Print, in exact form, the lines below from the one containing "590x1690 pixels." through the one containing "Task: Open the Usa Colore dropdown", and omit all others.
++++++++
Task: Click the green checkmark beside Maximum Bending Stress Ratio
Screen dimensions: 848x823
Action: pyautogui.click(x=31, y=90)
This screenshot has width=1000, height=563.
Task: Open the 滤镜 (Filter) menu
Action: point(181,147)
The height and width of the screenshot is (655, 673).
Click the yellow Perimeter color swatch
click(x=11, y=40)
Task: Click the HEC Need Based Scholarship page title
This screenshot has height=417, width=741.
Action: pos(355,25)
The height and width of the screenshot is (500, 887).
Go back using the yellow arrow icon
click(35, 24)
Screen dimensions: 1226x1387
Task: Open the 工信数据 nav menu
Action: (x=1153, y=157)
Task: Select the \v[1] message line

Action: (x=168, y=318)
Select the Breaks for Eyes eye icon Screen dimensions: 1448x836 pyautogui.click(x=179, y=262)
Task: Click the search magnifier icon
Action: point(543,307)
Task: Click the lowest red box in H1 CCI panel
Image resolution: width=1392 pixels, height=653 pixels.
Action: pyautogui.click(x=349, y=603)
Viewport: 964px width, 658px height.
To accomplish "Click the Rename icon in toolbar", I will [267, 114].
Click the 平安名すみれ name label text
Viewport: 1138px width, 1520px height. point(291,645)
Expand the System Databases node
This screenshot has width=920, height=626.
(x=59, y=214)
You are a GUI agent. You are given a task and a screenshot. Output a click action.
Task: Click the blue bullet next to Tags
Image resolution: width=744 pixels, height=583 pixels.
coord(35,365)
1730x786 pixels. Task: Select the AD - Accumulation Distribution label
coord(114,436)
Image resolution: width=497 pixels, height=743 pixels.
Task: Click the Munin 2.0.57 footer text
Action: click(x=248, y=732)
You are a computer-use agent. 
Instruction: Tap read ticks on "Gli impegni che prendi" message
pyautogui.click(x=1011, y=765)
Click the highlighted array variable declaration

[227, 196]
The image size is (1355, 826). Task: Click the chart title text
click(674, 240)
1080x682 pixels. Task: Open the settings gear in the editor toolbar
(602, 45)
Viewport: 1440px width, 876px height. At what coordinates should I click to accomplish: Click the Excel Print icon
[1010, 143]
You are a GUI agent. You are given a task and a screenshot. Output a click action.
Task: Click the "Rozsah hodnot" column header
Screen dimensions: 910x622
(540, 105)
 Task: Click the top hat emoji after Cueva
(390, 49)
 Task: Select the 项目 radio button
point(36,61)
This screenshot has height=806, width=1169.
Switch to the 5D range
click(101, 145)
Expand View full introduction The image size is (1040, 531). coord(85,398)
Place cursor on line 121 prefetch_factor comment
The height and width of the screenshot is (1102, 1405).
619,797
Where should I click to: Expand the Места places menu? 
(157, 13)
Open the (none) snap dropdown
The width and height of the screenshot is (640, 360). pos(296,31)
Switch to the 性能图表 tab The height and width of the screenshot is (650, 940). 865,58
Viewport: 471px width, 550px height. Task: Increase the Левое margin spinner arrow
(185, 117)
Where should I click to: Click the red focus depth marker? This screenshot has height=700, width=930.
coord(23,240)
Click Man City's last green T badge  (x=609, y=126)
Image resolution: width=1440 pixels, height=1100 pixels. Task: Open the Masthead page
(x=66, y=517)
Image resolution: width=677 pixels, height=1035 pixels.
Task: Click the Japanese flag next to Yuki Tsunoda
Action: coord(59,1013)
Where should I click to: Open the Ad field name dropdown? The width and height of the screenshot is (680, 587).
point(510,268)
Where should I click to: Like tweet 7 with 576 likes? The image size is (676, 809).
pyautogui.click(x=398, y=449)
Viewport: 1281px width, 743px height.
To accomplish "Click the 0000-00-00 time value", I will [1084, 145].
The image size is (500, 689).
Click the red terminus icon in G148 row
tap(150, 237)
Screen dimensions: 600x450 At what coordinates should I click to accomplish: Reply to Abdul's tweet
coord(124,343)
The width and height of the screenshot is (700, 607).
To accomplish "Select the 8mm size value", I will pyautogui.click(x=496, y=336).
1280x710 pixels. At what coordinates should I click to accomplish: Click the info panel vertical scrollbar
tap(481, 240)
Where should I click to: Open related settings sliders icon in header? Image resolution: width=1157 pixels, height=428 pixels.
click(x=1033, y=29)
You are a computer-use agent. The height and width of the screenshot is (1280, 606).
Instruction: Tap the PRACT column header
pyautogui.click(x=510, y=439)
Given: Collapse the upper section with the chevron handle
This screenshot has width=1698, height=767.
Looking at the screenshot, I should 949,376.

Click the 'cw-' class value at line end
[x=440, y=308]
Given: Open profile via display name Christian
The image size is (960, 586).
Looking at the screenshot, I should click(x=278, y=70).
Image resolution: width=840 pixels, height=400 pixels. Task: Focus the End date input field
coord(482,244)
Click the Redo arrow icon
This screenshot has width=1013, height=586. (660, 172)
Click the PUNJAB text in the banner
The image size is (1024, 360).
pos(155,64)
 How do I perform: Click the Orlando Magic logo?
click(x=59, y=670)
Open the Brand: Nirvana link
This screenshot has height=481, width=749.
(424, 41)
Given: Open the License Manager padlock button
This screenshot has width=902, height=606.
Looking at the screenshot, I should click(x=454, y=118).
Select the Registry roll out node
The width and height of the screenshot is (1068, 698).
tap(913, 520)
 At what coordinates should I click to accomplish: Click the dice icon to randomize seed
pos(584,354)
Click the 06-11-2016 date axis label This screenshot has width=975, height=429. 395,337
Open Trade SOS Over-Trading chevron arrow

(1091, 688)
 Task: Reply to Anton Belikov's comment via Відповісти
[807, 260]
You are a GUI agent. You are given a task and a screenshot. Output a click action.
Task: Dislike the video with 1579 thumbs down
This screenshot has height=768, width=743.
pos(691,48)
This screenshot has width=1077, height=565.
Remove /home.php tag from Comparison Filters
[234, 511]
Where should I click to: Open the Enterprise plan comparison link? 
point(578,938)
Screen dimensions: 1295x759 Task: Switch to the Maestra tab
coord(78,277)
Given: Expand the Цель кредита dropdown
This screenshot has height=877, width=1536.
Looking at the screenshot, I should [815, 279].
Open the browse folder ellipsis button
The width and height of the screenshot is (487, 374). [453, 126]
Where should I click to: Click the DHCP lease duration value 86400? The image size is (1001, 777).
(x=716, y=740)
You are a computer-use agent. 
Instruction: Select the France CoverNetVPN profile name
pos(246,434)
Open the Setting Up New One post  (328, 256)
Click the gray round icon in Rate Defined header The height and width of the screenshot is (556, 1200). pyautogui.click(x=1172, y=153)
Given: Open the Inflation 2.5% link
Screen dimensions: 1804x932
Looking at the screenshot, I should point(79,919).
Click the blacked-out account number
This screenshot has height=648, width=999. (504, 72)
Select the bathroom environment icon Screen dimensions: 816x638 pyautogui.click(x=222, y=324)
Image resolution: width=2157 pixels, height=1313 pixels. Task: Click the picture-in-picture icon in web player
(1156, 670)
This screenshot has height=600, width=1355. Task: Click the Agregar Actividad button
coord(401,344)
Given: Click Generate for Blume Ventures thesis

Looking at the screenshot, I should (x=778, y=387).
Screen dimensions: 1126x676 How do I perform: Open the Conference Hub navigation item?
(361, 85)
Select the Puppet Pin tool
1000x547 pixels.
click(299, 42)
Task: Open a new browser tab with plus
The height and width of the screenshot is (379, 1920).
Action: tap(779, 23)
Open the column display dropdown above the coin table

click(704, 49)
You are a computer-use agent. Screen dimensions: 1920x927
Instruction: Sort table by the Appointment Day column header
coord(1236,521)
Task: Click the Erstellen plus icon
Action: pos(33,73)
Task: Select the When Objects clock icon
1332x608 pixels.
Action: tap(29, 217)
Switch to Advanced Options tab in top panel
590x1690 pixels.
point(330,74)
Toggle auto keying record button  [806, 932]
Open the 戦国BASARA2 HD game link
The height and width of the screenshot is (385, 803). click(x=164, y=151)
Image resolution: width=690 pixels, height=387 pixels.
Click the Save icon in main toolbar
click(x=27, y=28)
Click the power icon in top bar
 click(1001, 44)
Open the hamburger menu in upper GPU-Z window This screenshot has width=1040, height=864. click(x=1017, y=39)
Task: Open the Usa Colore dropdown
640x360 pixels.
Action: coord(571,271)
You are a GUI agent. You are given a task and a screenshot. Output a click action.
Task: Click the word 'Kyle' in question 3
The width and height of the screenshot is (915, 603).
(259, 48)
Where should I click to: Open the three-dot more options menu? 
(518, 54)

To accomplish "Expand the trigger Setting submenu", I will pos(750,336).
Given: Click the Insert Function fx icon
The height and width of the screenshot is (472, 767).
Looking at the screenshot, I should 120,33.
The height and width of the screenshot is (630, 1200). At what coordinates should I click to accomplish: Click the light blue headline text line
++++++++
TASK OUTPUT:
590x1690 pixels.
point(330,74)
Toggle auto keying record button  [806, 932]
Open the 戦国BASARA2 HD game link
The height and width of the screenshot is (385, 803). click(x=164, y=151)
Image resolution: width=690 pixels, height=387 pixels.
Click the Save icon in main toolbar
click(x=27, y=28)
Click the power icon in top bar
 click(1001, 44)
Open the hamburger menu in upper GPU-Z window This screenshot has width=1040, height=864. click(x=1017, y=39)
Task: Open the Usa Colore dropdown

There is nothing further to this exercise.